Task instructions ▸
Copy out every one of the entries below word for word, with each line kept unchanged.

***** Records for the exercise

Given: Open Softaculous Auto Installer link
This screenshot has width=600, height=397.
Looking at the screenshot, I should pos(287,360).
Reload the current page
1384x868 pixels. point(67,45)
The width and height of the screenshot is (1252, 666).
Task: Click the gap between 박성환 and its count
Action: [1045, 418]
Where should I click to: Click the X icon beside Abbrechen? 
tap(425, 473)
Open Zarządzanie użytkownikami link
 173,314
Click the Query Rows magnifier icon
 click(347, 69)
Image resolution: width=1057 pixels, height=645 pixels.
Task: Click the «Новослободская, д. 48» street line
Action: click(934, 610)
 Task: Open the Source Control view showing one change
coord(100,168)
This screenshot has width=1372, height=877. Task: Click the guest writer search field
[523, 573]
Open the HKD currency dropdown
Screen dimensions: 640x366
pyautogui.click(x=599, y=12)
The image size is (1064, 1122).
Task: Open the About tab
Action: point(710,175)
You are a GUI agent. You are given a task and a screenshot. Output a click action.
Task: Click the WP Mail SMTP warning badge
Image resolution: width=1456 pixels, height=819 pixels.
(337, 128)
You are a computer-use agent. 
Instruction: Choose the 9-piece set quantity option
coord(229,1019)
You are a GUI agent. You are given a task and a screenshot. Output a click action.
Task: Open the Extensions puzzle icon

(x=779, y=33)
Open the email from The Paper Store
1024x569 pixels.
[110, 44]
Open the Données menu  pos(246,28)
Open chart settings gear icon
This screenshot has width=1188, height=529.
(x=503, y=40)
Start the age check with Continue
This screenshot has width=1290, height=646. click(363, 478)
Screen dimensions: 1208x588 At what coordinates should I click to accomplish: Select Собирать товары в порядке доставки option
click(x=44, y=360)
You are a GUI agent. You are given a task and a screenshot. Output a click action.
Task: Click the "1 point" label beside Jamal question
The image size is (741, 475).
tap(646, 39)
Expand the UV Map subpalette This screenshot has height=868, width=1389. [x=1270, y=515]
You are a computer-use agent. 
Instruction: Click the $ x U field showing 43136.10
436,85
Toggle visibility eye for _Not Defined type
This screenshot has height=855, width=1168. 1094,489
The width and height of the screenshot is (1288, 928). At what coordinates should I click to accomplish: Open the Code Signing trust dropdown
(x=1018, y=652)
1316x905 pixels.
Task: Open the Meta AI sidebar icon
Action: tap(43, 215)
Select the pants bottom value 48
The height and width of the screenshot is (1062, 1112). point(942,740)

**********

The result ▸
Given: Open Softaculous Auto Installer link
This screenshot has width=600, height=397.
Looking at the screenshot, I should pos(287,360).
Reload the current page
1384x868 pixels. point(67,45)
The width and height of the screenshot is (1252, 666).
Task: Click the gap between 박성환 and its count
Action: [1045, 418]
Where should I click to: Click the X icon beside Abbrechen? 
tap(425, 473)
Open Zarządzanie użytkownikami link
 173,314
Click the Query Rows magnifier icon
 click(347, 69)
Image resolution: width=1057 pixels, height=645 pixels.
Task: Click the «Новослободская, д. 48» street line
Action: click(934, 610)
 Task: Open the Source Control view showing one change
coord(100,168)
This screenshot has width=1372, height=877. Task: Click the guest writer search field
[523, 573]
Open the HKD currency dropdown
Screen dimensions: 640x366
pyautogui.click(x=599, y=12)
The image size is (1064, 1122).
Task: Open the About tab
Action: point(710,175)
You are a GUI agent. You are given a task and a screenshot. Output a click action.
Task: Click the WP Mail SMTP warning badge
Image resolution: width=1456 pixels, height=819 pixels.
(337, 128)
You are a computer-use agent. 
Instruction: Choose the 9-piece set quantity option
coord(229,1019)
You are a GUI agent. You are given a task and a screenshot. Output a click action.
Task: Open the Extensions puzzle icon

(x=779, y=33)
Open the email from The Paper Store
1024x569 pixels.
[110, 44]
Open the Données menu  pos(246,28)
Open chart settings gear icon
This screenshot has width=1188, height=529.
(x=503, y=40)
Start the age check with Continue
This screenshot has width=1290, height=646. click(363, 478)
Screen dimensions: 1208x588 At what coordinates should I click to accomplish: Select Собирать товары в порядке доставки option
click(x=44, y=360)
You are a GUI agent. You are given a task and a screenshot. Output a click action.
Task: Click the "1 point" label beside Jamal question
The image size is (741, 475).
tap(646, 39)
Expand the UV Map subpalette This screenshot has height=868, width=1389. [x=1270, y=515]
You are a computer-use agent. 
Instruction: Click the $ x U field showing 43136.10
436,85
Toggle visibility eye for _Not Defined type
This screenshot has height=855, width=1168. 1094,489
The width and height of the screenshot is (1288, 928). At what coordinates should I click to accomplish: Open the Code Signing trust dropdown
(x=1018, y=652)
1316x905 pixels.
Task: Open the Meta AI sidebar icon
Action: tap(43, 215)
Select the pants bottom value 48
The height and width of the screenshot is (1062, 1112). point(942,740)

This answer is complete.